_TASK REQUIREMENTS_. Turn the data into a Markdown table with the columns Row and Line. Begin at the first line of the data, stop after the line that contains "[x=431, y=195]", and leave out blank lines.

_TASK INPUT_.

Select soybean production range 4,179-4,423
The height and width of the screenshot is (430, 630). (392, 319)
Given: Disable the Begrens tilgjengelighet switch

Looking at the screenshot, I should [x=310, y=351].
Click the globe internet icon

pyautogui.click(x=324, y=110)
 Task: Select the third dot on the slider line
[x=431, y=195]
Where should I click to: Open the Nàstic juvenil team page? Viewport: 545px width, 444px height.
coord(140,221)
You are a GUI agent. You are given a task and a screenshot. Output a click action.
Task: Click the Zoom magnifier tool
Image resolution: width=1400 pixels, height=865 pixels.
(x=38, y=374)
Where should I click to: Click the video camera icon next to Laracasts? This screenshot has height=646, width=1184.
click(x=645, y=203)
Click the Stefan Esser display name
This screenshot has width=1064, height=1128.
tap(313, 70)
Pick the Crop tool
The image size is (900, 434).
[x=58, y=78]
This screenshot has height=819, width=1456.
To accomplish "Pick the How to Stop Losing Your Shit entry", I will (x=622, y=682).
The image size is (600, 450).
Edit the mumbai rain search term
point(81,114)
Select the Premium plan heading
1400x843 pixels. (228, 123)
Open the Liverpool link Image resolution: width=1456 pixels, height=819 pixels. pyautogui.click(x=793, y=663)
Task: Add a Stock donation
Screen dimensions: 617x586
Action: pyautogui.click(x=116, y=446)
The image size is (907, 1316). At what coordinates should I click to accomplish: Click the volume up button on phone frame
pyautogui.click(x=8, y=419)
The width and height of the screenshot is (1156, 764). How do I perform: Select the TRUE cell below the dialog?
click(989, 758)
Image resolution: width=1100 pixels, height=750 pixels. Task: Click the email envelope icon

_THE RESPONSE_.
| Row | Line |
|---|---|
| 1 | Select soybean production range 4,179-4,423 |
| 2 | The height and width of the screenshot is (430, 630). (392, 319) |
| 3 | Given: Disable the Begrens tilgjengelighet switch |
| 4 | Looking at the screenshot, I should [x=310, y=351]. |
| 5 | Click the globe internet icon |
| 6 | pyautogui.click(x=324, y=110) |
| 7 |  Task: Select the third dot on the slider line |
| 8 | [x=431, y=195] |